Quale sarà l’andamento delle esportazioni nel 2024? Allianz Trade ha posto questa domanda a un campione di rappresentanti (circa 3mila) di aziende di Francia, Germania, Italia, Polonia, Spagna, Regno Unito e Stati Uniti attive nelle vendite all’estero, ricavandone un riscontro – di cui ha dato conto nel suo ultimo Global Survey – che però giudica un po’ troppo ottimista. Memore di quanto accaduto lo scorso anno (quando nella precedente analisi, il 70% degli intervistati aveva dichiarato di aspettarsi un aumento del fatturato generato dalle esportazioni, salvo poi fare i conti con recessione commerciale e rallentamento della domanda superiore alle aspettative), la società nel suo report ha lasciato intendere di considerare il risultato raccolto troppo positivo. Ben l’82% degli intervistati interpellati per l’edizione 2024 ha infatti dichiarato di attendersi, a partire dalla seconda metà dell’anno, un miglioramento delle performance sui mercati esteri, in particolare per i segmenti di vendita al dettaglio, elettrodomestici, computer e telecomunicazioni. In aggiunta, il 40% delle imprese ha spiegato di aspettarsi per il 2024 un aumento di oltre il 5% del volume d’affari da export. A generare questa convinzione c’è la l’idea che la ricostituzione delle scorte di prodotti finiti sta accelerando, così quella che la domanda globale stia crescendo. Gli analisti hanno spiegato però di voler dare per l’anno in corso una stima più prudente, ipotizzando un aumento del commercio globale del 2,8%  in valore (dopo il -2,9% del 2023), un dato “significativamente inferiore alla media nel lungo periodo del +5%” e che “riflette il rischio di interruzioni del trasporto marittimo globale, come la crisi del Mar Rosso e l’aumento del protezionismo”, spiega in particolare Françoise Huang, Senior Economist per l’area Apac della società.

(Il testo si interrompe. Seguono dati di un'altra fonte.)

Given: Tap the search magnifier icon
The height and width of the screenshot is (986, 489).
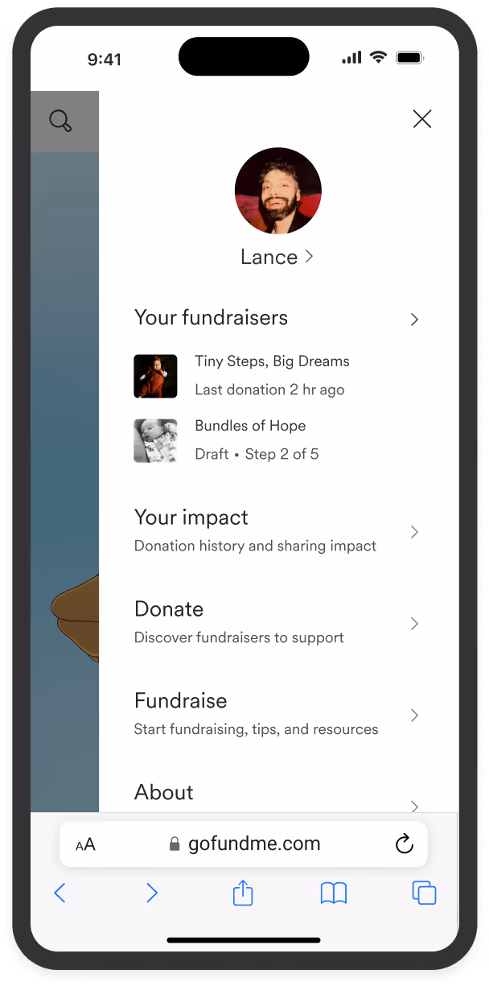Looking at the screenshot, I should (x=60, y=121).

Tra i rischi che più preoccupano la categoria, il principale resta quello di mancato pagamento, che supera anche quelli relativi a crisi geopolitiche, carenza di fattori produttivi/manodopera e questioni concernenti il finanziamento. In particolare gli intervistati dicono di attendersi dell’intensificarsi di questo fenomeno, una previsione che secondo Allianz è in linea con le attese dei suoi analisti, i quali stimano un aumento del 9% delle insolvenze a livello globale. Sul tema l’indagine rileva come il 42% delle imprese preveda che i termini di pagamento delle esportazioni si allungheranno nei prossimi 6-12 mesi, creando pressione sui flussi di cassa. Inoltre il 40% degli intervistati.

Lo studio ha poi toccato il tema dei rischi relativi alle catene di approvvigionamento e alla soluzione del re-shoring, rilevando anche in questo caso una discrepanza tra quanto dichiarato dagli operatori (il 53% dice di star prendendo in considerazione trasferimenti produttivi e di fornitura) e la realtà (a optare nel concreto per questa strada è una quota meno numerosa, con una prevalenza di realtà spagnole o tedesche). Rispetto ai rischi per le catene di approvvigionamento, gli intervistati citano in maggior misura quelli relativi alla loro complessità, la loro concentrazione o alla concorrenza. Quelli legati alla geopolitica, alla politica e al protezionismo vengono menzionati solo successivamente, e ancora dopo vengono quelli Esg. Tuttavia secondo Allianz i timori delle imprese sono legate al livello di esposizione delle loro supply chain, ovvero le aziende con catene più lunghe e oltre metà della produzione all’estero temono in particolare l’intensificarsi della guerra commerciale tra Stati Uniti e Cina.

Secondo il report, inoltre, un eventuale reshoring, per ammissione delle stesse imprese, non riguarderebbe in modo significativo la Cina, dato che solo l’11% del campione ha dichiarato di voler ridurre la sua presenza nel paese a fronte di una fetta di oltre il 33% che la vuole aumentare. Tra coloro che dicono di essere alla ricerca di alternative, le aree più citate sono quella dell’Asia-Pacifico (37%) – perlopiù più nella zona Asean – e dell’Europa occidentale (17%).

L’analisi si è poi concentrata sul tema della sostenibilità, evidenziando come il 72% degli intervistati con responsabilità legate alla catena di approvvigionamento ne abbia anche in materia Esg. Solo il 27% degli intervistati però è “fermamente convinto” che la sua azienda abbia attuato misure in grado di avere impatti significativi rispetto a scelte logistiche (26%) e sviluppo di prodotti più sostenibili (25%). Infine, anche se il 76% degli intervistati dichiara che la propria azienda dispone di un “piano chiaro per l’eliminazione

graduale dei combustibili fossili, indipendentemente dalla fluttuazione dei prezzi”, quasi quasi 2 aziende su 3 prevedono di ridurre le emissioni solo dell’1-5% nei prossimi dodici mesi, una percentuale che mostra come l’obiettivo di emissioni net zero entro il 2050 sia ancora molto lontano.